Based on the pretreatment with aspirin and clopidogrel, upstream tirofiban was associated with attenuated minor myocardial damage and the tendency of reducing incidences of 180-day MACE after PCI among high-risk NSTE-ACS patients undergoing PCI. Aging, hypertension and type 2 diabetes were independent risk factors of MACE in high-risk NSTE-ACS patients undergoing PCI associated with tirofiban.
对于接受早期、侵入性治疗策略的中高危急性冠脉综合征(ACS)患者,目前的指南建议使用糖蛋白(GP)IIb/IIIa 抑制剂作为冠状动脉护理单元的上游治疗,或作为接受经皮冠状动脉介入治疗(PCI)的选定患者的下游临时治疗。两种策略的相对优势尚不清楚。本研究的目的是评估高危非 ST 段抬高型 ACS(NSTE-ACS)患者 PCI 前上游比伐卢定与 PCI 后下游比伐卢定对心肌损伤和 180 天主要不良心血管事件(MACE)的影响。

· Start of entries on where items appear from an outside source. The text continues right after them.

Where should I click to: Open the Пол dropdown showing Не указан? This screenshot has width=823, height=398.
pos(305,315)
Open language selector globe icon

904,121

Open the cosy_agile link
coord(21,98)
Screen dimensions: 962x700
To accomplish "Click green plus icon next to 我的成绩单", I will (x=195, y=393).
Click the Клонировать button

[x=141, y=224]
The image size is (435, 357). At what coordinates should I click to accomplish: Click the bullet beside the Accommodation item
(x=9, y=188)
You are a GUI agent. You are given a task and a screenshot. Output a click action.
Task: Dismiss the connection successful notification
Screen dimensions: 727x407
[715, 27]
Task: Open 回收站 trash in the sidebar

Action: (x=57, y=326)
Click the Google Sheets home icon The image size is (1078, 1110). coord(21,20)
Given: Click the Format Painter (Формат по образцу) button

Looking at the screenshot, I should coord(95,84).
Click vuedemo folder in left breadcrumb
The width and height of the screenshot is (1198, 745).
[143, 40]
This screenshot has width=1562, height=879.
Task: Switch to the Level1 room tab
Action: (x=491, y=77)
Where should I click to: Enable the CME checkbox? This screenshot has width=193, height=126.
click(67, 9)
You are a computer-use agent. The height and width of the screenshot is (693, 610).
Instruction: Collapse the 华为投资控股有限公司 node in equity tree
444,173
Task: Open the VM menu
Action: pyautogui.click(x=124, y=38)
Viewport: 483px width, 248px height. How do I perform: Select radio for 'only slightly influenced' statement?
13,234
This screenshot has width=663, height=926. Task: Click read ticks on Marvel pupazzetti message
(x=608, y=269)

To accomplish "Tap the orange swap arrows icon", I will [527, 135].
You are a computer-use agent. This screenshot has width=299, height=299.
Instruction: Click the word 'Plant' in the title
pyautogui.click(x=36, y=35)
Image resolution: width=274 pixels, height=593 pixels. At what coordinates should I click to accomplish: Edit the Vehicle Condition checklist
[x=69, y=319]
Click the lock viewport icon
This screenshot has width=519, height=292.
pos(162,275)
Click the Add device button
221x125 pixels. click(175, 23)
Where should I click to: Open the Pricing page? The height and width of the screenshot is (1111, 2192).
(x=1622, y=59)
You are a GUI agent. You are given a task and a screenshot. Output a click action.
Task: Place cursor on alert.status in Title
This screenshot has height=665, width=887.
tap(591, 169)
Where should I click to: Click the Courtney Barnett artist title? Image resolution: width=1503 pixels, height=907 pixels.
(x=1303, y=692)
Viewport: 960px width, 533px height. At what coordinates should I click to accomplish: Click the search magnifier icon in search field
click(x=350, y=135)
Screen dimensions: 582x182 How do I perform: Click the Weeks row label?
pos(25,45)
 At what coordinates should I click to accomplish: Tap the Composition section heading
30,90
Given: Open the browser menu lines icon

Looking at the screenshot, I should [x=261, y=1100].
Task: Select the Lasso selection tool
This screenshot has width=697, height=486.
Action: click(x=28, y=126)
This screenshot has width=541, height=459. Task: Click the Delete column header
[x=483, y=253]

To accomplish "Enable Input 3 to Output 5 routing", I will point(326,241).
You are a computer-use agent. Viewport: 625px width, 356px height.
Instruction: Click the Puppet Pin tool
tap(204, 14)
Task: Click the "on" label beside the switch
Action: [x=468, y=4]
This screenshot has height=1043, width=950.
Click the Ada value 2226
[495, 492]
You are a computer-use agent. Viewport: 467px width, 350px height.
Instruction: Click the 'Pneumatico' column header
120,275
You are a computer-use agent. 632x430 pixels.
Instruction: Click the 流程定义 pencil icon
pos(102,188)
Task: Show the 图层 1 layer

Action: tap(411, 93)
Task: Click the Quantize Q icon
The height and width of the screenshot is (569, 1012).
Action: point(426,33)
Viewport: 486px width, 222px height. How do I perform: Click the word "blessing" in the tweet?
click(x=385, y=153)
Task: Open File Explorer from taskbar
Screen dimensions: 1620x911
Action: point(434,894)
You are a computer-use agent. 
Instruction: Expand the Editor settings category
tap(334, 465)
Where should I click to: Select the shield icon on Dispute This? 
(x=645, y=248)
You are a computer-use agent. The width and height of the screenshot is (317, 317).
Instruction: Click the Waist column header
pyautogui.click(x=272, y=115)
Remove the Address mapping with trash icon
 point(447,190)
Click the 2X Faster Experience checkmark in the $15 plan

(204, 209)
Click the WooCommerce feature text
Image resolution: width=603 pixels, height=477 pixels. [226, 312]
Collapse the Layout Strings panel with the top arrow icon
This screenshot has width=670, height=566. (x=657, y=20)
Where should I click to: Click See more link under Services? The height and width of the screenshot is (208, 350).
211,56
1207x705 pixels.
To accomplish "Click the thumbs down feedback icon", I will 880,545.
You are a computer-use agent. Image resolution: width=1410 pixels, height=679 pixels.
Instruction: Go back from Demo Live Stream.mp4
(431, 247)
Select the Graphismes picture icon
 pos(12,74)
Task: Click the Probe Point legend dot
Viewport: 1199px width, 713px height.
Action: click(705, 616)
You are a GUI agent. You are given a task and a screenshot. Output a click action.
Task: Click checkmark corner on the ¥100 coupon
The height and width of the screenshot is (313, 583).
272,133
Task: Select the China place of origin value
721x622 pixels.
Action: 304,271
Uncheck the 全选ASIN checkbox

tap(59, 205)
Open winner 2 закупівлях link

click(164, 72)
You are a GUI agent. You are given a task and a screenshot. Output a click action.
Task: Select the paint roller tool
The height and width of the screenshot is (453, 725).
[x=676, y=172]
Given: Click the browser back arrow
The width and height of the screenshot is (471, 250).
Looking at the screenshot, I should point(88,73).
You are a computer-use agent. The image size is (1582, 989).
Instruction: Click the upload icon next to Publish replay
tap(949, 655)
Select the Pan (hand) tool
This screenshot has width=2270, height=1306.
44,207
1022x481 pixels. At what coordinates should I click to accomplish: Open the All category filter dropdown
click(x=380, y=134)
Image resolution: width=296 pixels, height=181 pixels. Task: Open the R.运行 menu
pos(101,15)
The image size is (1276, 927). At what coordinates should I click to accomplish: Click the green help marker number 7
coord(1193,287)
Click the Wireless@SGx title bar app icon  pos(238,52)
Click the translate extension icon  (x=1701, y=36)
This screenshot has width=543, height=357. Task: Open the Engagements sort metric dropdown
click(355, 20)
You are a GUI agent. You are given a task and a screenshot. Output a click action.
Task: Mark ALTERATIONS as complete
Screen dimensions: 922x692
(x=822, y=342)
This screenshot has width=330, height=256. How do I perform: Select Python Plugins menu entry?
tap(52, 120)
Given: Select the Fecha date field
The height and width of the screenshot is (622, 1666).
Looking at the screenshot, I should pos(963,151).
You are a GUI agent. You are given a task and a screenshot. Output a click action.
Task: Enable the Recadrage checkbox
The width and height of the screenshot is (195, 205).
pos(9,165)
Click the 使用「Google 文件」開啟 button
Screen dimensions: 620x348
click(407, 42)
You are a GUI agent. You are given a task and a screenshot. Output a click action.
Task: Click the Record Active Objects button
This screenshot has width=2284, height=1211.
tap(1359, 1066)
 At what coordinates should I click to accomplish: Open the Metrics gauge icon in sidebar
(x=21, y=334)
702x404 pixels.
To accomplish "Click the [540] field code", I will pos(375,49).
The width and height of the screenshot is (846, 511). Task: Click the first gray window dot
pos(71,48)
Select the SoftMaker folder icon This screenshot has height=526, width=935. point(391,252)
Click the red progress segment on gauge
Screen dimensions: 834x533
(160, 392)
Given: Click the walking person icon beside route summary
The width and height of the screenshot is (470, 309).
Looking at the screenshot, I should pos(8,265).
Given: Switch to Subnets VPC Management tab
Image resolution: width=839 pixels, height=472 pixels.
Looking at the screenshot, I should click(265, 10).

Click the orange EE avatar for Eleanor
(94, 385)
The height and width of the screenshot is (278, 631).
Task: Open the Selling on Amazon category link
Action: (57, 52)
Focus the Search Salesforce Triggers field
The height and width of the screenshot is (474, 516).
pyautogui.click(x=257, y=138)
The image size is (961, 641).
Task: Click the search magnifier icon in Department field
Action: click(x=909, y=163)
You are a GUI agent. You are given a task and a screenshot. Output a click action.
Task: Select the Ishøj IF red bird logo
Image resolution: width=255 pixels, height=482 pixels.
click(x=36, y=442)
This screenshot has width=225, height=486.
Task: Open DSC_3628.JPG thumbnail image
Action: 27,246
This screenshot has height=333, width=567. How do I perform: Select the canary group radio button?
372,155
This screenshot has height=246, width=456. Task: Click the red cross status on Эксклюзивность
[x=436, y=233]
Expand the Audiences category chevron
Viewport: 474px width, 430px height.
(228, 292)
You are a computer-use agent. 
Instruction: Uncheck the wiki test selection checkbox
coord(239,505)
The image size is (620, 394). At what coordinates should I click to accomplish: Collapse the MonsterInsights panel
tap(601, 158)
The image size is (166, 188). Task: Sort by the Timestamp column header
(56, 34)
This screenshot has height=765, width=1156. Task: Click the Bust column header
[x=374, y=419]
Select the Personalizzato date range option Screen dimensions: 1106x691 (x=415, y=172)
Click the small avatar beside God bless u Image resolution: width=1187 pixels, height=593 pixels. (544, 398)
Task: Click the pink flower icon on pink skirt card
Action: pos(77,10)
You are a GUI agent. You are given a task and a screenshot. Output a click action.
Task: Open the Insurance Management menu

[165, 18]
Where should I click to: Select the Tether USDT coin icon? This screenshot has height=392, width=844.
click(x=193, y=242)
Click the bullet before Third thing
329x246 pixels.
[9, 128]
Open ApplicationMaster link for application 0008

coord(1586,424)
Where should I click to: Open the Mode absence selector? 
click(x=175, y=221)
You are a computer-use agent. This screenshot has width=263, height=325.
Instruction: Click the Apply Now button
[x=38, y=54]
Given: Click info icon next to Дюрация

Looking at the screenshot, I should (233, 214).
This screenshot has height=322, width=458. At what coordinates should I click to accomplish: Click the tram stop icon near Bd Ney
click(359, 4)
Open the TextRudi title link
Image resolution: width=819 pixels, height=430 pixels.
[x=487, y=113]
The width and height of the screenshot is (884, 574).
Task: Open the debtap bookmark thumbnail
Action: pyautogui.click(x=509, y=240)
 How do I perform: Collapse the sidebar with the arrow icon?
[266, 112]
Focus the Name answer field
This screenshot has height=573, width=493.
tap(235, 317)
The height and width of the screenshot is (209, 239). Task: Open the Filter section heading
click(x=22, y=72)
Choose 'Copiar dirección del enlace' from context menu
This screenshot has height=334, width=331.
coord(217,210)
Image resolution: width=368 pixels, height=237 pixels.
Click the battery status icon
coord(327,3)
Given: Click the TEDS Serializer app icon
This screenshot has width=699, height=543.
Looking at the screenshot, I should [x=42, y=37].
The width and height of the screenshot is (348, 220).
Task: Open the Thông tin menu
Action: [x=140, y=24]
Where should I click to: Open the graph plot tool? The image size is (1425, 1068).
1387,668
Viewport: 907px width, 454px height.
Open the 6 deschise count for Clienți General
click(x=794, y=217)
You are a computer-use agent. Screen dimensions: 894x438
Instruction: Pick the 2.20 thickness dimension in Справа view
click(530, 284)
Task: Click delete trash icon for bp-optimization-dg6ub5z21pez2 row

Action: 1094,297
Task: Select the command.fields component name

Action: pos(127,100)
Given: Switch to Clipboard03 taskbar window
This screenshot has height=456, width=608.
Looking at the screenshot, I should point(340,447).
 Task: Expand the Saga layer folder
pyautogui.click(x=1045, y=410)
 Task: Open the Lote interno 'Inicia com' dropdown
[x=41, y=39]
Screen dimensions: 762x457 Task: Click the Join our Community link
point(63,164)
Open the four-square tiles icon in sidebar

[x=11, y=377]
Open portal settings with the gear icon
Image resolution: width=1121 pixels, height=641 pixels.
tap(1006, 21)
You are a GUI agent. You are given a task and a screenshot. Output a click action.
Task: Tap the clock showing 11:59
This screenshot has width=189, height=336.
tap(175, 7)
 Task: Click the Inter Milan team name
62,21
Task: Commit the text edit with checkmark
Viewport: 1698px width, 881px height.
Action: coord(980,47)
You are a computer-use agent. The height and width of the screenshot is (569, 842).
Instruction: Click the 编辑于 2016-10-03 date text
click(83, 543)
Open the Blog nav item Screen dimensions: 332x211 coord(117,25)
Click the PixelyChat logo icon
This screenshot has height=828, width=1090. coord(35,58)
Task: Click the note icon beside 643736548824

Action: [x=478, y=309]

2006 年 7 月至 2007 年 7 月,160 例高危 NSTE-ACS 患者接受 PCI,随机分为接受上游(冠状动脉造影前 4-6 小时)比伐卢定或下游(导丝穿过病变)比伐卢定,通过定量和定性分析肌钙蛋白 I(cTnI)和肌酸激酶同工酶(CK-MB)MB 同工酶在 PCI 前后的价值来评估 PCI 后心肌损伤的程度。对 PCI 后 24 小时、3 天、7 天、30 天和 180 天的 MACE 发生率进行随访,并记录比伐卢定治疗期间出血并发症和血小板减少症的发生率。
与下游比伐卢定相比,上游比伐卢定治疗组患者 PCI 后 48 小时内 cTnI 水平的峰值释放和累积释放显著降低(0.45 对 0.63,0.32 对 0.43;P<0.05)。与下游比伐卢定相比,上游比伐卢定治疗组患者 PCI 后 48 小时内 cTnI 升高的发生率显著降低(66.3%对 87.5%,P<0.05)。两组 PCI 后 48 小时内 CK-MB 水平的峰值和累积释放以及 CK-MB 升高的发生率无显著差异(16 对 14,5 对 3,26.3%对 36.3%;P>0.05)。两组患者 PCI 后 24 小时、3 天和 7 天的 MACE 发生率相同(0 对 0,0 对 0,1.25%对 1.25%)。尽管两组患者 30 天和 180 天的 MACE 发生率无统计学差异,但上游比伐卢定组的发生率始终较低(3.75%对 6.25%,12.99%对 16.67%;P>0.05)。年龄(OR=1.164,P<0.001)、高血压(OR=4.165,P=0.037)和 2 型糖尿病(OR=13.628,P<0.001)是 MACE 的独立危险因素。比伐卢定给药时间(OR=2.416,P=0.153)在 MACE 发生率中起着广泛的作用。两组患者出血并发症和血小板减少症的发生率相似(2.50%对 1.25%,1.25%对 1.25%,1.25%对 1.25%;P>0.05)。
基于阿司匹林和氯吡格雷的预处理,高危 NSTE-ACS 患者 PCI 前使用上游比伐卢定与轻微心肌损伤减轻和 PCI 后 180 天 MACE 发生率降低趋势相关。年龄、高血压和 2 型糖尿病是高危 NSTE-ACS 患者接受比伐卢定治疗相关 MACE 的独立危险因素。